Sinemanın enfes bir anlatım aracı olduğu kabulümüz. En basit, en sıradan öykünün bile maharetli eller vasıtasıyla fevkalbeşer bir biçimde peliküle aktarılıp insanları derinden etkileyecek bir hale gelebildiği de. Örneğin sadece “bir kamyon bir arabayı kovalar” şeklinde anlatabileceğiniz bir senaryo, size bir saati aşkın süre boyunca unutulmaz bir film deneyimi yaşatabilir. Veya pratikte “bir mafya ailesi var, işte baba ölünce işler oğluna kalıyor” diye anlattığınız konunun, tüm zamanların en iyi filmi olabilmesi mümkündür. Ama bazı hikayeler var ki, daha ilk cümleleriyle, her şeyin başlangıcı olan çıkış noktalarıyla merak uyandırıyorlar ve yola 1-0 önde başlıyorlar.
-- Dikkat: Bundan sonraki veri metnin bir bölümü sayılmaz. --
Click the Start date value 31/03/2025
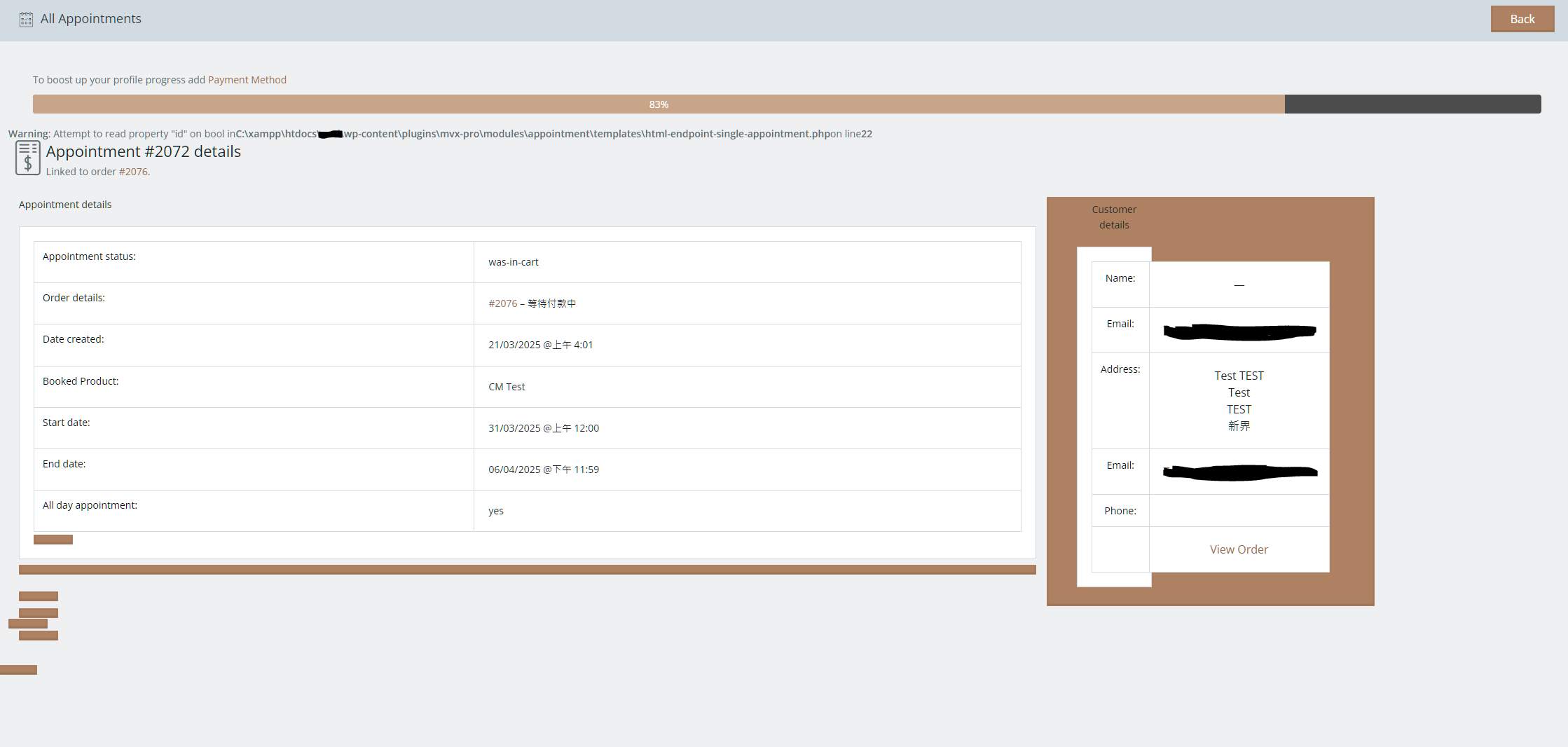Screen dimensions: 1568x747 coord(543,428)
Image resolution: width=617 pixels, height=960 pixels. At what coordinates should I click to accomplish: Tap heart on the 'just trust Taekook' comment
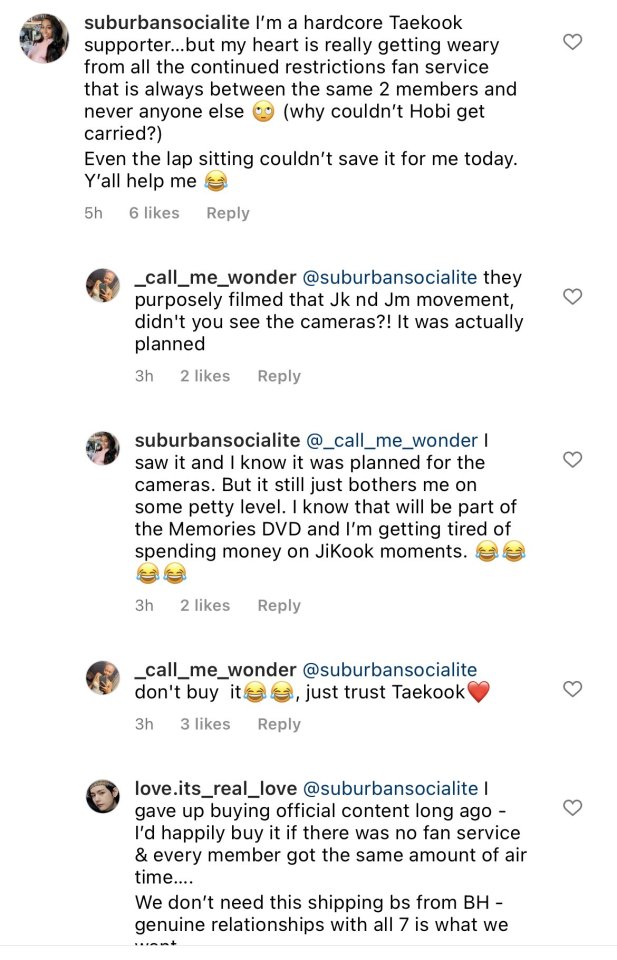572,690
Böyleleri yönetmenlerin de, ekibin de işini rahatlatıyor, gönüllerini ferahlatıyor.
Hitchcock’un “sinemadan eve döndüğünüzde annenize anlatamayacağınız hiçbir şeyi senaryoya yazamazsınız” dediği söylenir. Günümüzün genç senaristlerinin bu konuda Hitchcock’a pek katıldığı söylenemez. Ama şöyle konusunu anlatırken annenin, babanın, amcanın, eniştenin, kayınbiraderin gülümseyerek “bundan iyi film çıkar ha” diyeceği senaryoyu yazabilmek de ayrı bir maharet, ayrı bir zevktir.
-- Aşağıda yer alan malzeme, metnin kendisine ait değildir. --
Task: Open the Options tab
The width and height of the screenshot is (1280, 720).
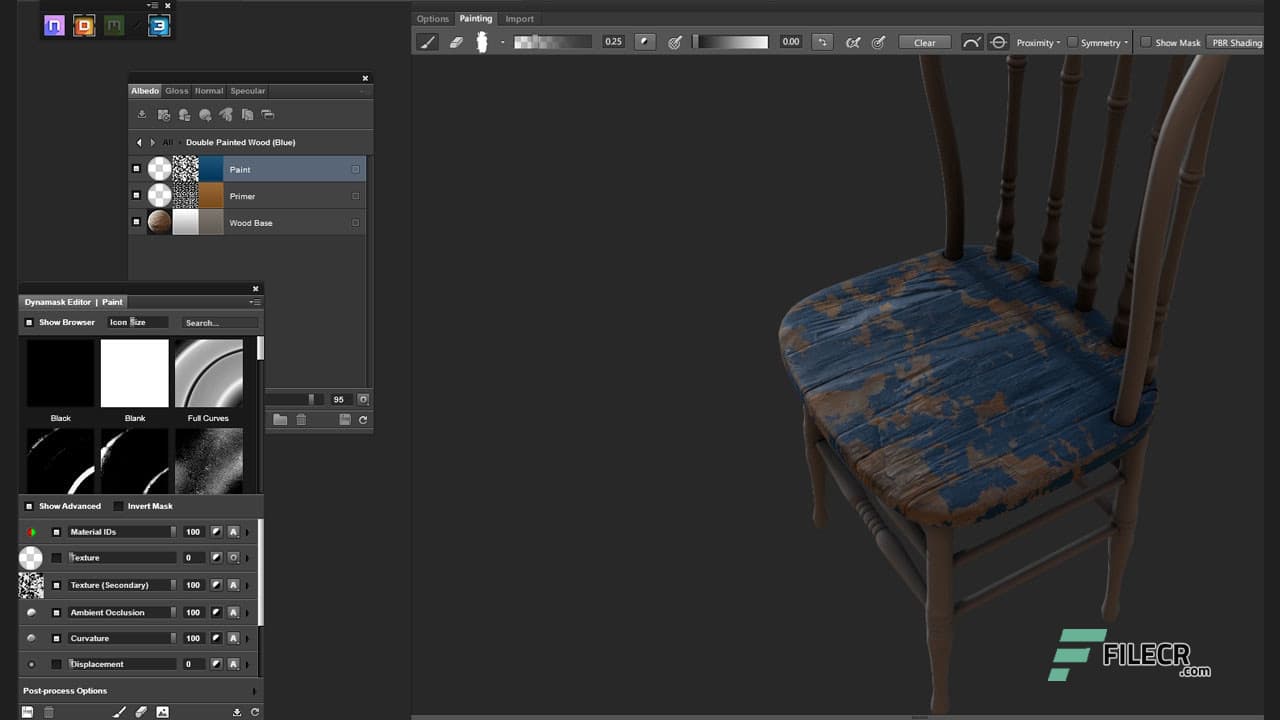Action: pos(433,18)
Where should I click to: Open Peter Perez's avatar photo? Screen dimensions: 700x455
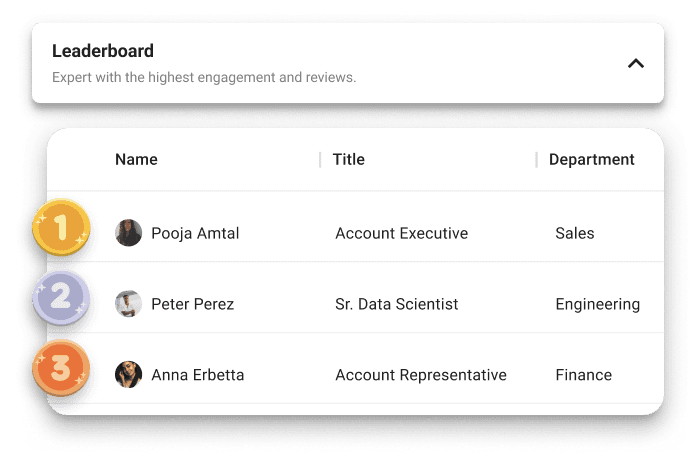click(129, 304)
Bugünkü dosyamızda, bunu başarmış filmleri ele alıyoruz. Yani daha konusunu okur okumaz, çıkış noktasını görür görmez “a konusu güzelmiş, iyi filmdir bu” dedirtebilen yapımların bir kısmını sinema tarihinden cımbızla çekip karşınıza getiriyoruz. Ve söz filmlerde:
Sullivan’s Travels (1941)
Yazan: Preston Sturges
John Sullivan (Joel McCrea) hafif eğlencelik filmlerin unutulmaz yönetmeni iken artık çizgi değiştirmeye karar vermiş ve yoksul insanların, ezilmiş kişilerin sorunlarını anlatmaya heveslenmiştir. Ancak yine de ilk denemesindeki sonuç kendisini tatmin etmez. Fakir ve aç insanların sorunlarını yeterince anlayamadığını düşünmektedir. Bunu nasıl halledeceğini düşünürken çözümü bulur: fakir insanları anlamak için onlardan biri olması gerekmektedir. Sullivan, tüm servetini bir süreliğine bırakır ve gerçek bir fakir gibi yaşamak için cebinde beş parası olmadan yollara düşer. Acaba elinde hiçbir şey olmadan yaşamayı becerebilecek midir?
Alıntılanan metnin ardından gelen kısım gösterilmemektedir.